最新の蕎麦釜のカタログを見ますと火力にガスバーナーを用いたものが主流になっているようです。
ガスバーナーを10個以上も並列に並べ、全部のバーナーをワンタッチで全開に出来るようになっています。
それは蕎麦を1秒でも早く茹で上げるためには火力を出来るだけ強くすることだという考え方から来ています。
蕎麦を茹でるのにグダグダ時間を掛けすぎると蕎麦がうだってしまい、コシが無くなってしまう、ということには、間違いはありません。
一刻でも早く蕎麦を茹で上げたいと思うのは釜前として当然のことです。
かといって火力を強くすれば蕎麦は早く茹で上がるというのは、間違いです。
蕎麦を最速で茹でるポイントは「茹でている間はきっちり蓋をする」ことに過ぎるものはありません。
ご飯を炊くときに「赤子泣いても蓋取るな」といわれていることは、殆どの方が知っていることと思います。
蓋をしている間は、100℃を維持できるだけの最小の火力に絞らなければなりません。
その理由は適正な火力から生み出す対流は、滑らかで蕎麦を傷めずに解しながら茹で上げるからです。
釜に蓋をして熱を閉じ込めている間は、過大な火力は禁物です。
火力が強すぎると、釜の中では過沸騰から泡が立ちが酷く、蕎麦が傷んでしまいます。
かといって蓋を外したり、ずらしたり、びっくり水をしたりして熱を逃がすと茹で時間は一気に倍近くに伸びてしまいます。

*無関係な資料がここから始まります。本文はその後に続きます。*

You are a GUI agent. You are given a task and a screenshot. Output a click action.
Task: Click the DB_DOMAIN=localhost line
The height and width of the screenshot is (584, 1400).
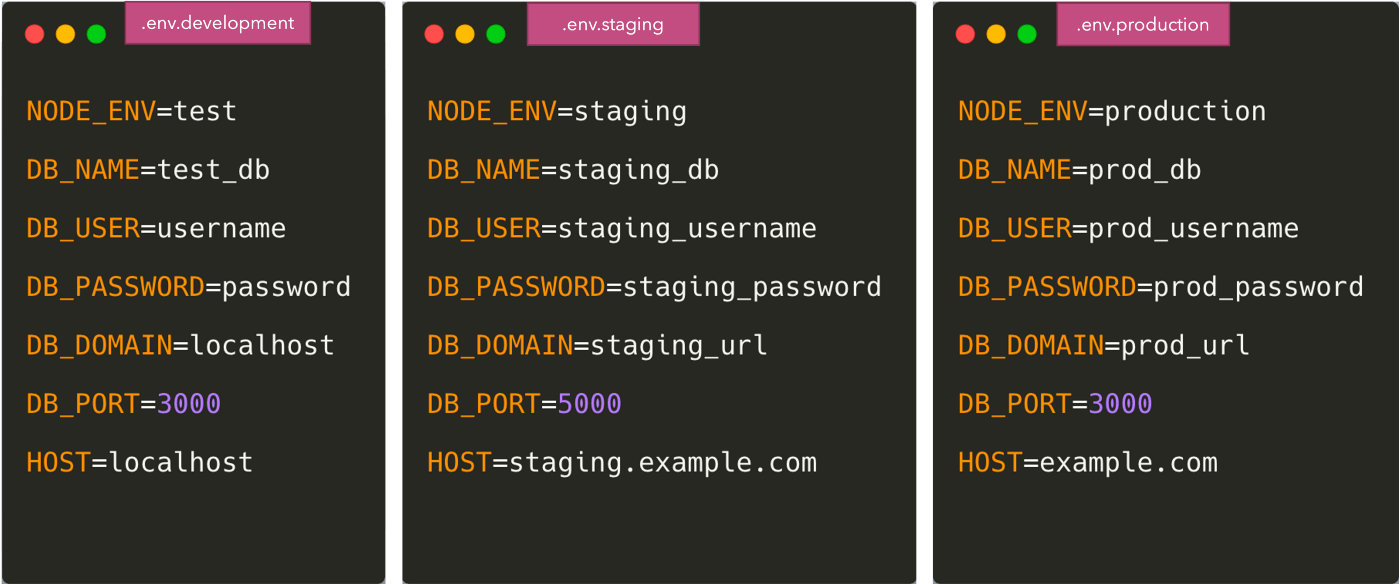[180, 345]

だから火力を調節して過沸騰にならないようにすることが大変重要なのです。
火力を簡単に最小に出来るのは、昔ながらの鋳物で作られた重連のガスコンロが最上です。
中でも3連のものが使い易いのです。一番大きい外のコンロと二番目に大きい中のコンロのバルブを閉めて火を消し、一番中心の最小の火だけにすることがワンタッチで出来るからです。
一番小さいコンロでも、蓋をきちっとしていれば、充分蕎麦は最短の時間で茹で上がります。